Quote the right-to-work editorial below word for word from "Wisconsin follows two" to "are considering it.".

───── TEXT SEGMENT

The Editorial Board, 9:37 p.m. EDT March 16, 2015
Last week, Wisconsin became the latest state to declare itself “right-to-work,” meaning workers there can’t be required to join unions, or pay union dues, as a condition of employment.
Wisconsin follows two other traditional blue-collar states, Michigan and Indiana, that enacted right-to-work laws in 2012. In all, 25 states have now used a provision in the 68-year-old Taft-Hartley Act that gave them the ability to pass such laws. A half-dozen others are considering it.
Organized labor — suffering from decades of declining membership — is up in arms about the trend, which significantly reduces unions’ power. But from a standpoint of individual rights, it has to be seen as a positive development. Right-to-work states have stood up for people’s freedom to associate (or not associate) that courts have held is contained in the First Amendment.
Without right-to-work laws, employees can be forced to support an organization with which they disagree.
They might, for instance, be ardent social conservatives miffed by how unions almost always work to elect Democrats. While workers can usually opt out of financing political contributions, they have a harder time extricating themselves from union endorsements and the positions unions take on pending legislation. And workers might also object to union rules they feel hold them back, like those that reward seniority over initiative or protect unproductive co-workers.

──────────
───── GIVEN MATERIAL

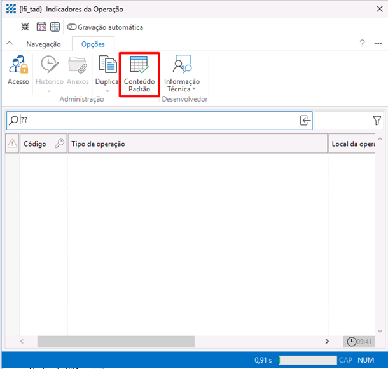Click the filter funnel icon
Screen dimensions: 388x369
tap(377, 120)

──────────

■ TASK ANSWER ■
Wisconsin follows two other traditional blue-collar states, Michigan and Indiana, that enacted right-to-work laws in 2012. In all, 25 states have now used a provision in the 68-year-old Taft-Hartley Act that gave them the ability to pass such laws. A half-dozen others are considering it.